All this confusion is heart-breaking. When I weep over it, my tears must be sanctified. They bless the earth on which the saints have trod and make holy the sinners’ ground. I pray that God brings his Super into the Natural these folks fruitlessly toil in.

As for my fellow believers, the greatest lie Christians fall for is that they are not good enough. The greatest truth they must know is that they are not good enough. The truth points toward Jesus, for salvation. The lie points to the devil, for confusion and blindness.

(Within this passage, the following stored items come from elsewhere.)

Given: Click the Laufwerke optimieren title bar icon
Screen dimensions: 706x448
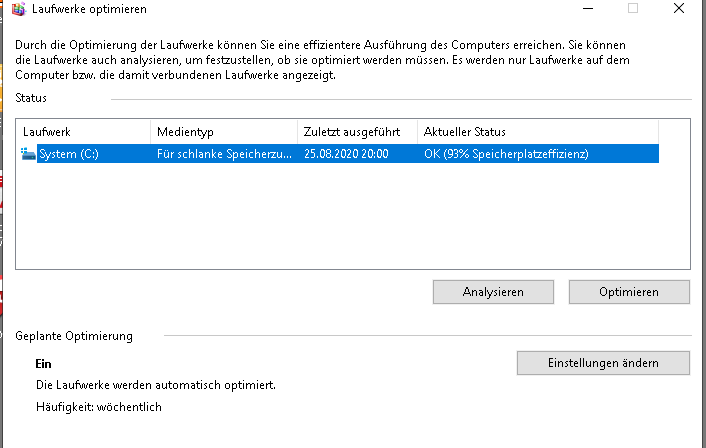Looking at the screenshot, I should coord(17,9).
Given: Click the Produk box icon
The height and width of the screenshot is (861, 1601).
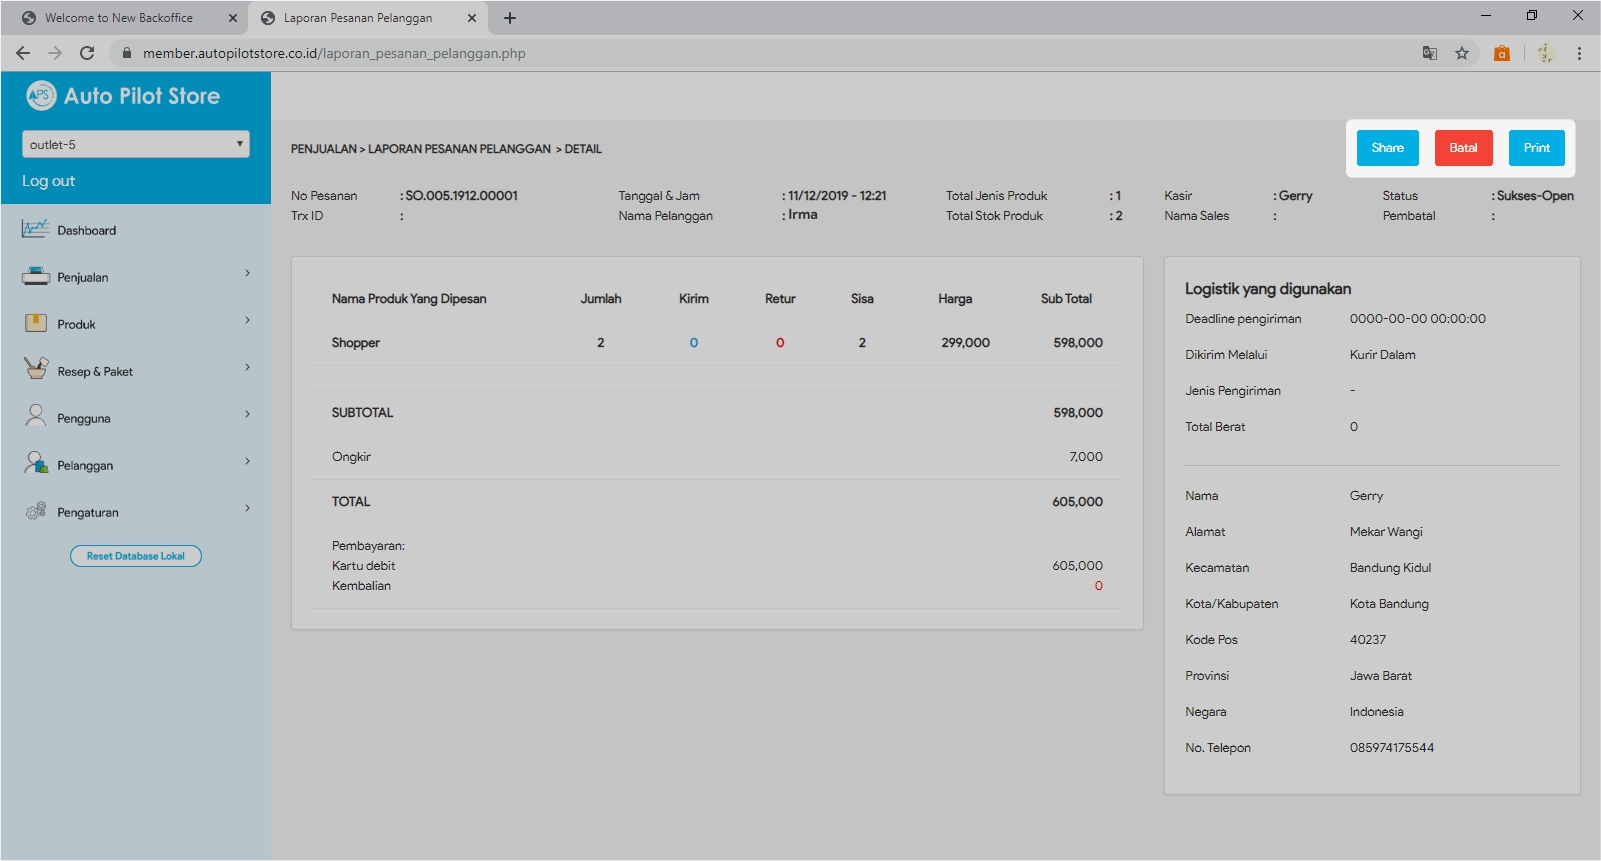Looking at the screenshot, I should [x=35, y=323].
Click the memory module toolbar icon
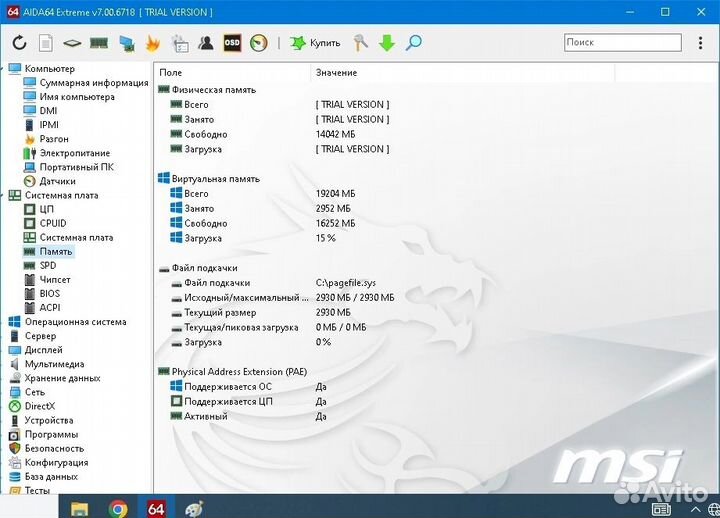Screen dimensions: 720x518 point(99,43)
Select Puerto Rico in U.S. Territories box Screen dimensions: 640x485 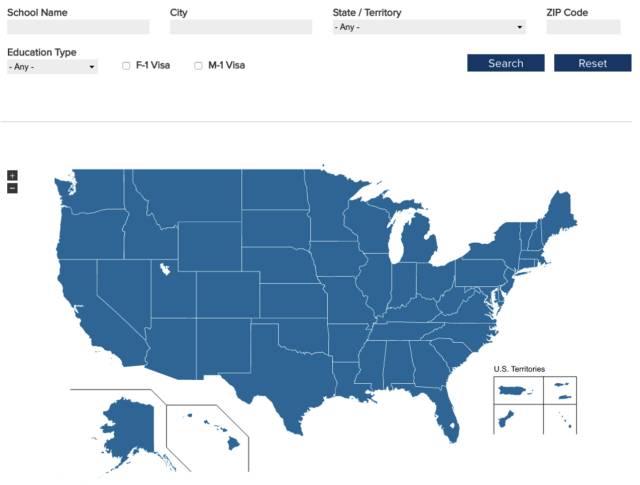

People who blame God for their troubles are also wrong in their belief. There is good news there as well

In blaming God, they unwittingly acknowledge that He is all-powerful. And so, there is hope for them, because God is love.6

Atheists, agnostics, lukewarm believers, doubters, the unsure: God has a place for you. My prayer is for all of you who have yet to come into Christ’s kingdom. May your arrival precede His return.


1. John 15:18
2. Acts 9:1-6 – “Saul, still breathing out threats and murder against the disciples of the Lord, went to the high priest, and requested letters from him to the synagogues of Damascus, so that if he found any there of the Way, either men or women, he might bring them bound to Jerusalem. As he went he drew near Damascus, and suddenly a light from heaven shone around him. He fell to the ground and heard a voice saying to him, ‘Saul, Saul, why do you persecute Me?’ He said, ‘Who are You, Lord?’. The Lord said, ‘I am Jesus, whom you are persecuting. It is hard for you to kick against the goads.’ Trembling and astonished, he said ‘Lord, what will You have me do’ The Lord said to him, ‘Rise up and go into the city, and you will be told what you must do.’”
3. 1 Corinthians 2:14
4. The God Delusion, Richard Dawkins, © 2008, Mariner Books, US (Reprint Edition)
5. 2 Corinthians 4:3-4 – “But if our gospel is hidden, it is hidden to those who are lost. The god of this world has blinded the minds of those who do not believe, lest the light of the glorious gospel of Christ, who is the image of God, should shine on them.”
6. 1 John 4:8 – “Anyone who does not love does not know God, for God is love.”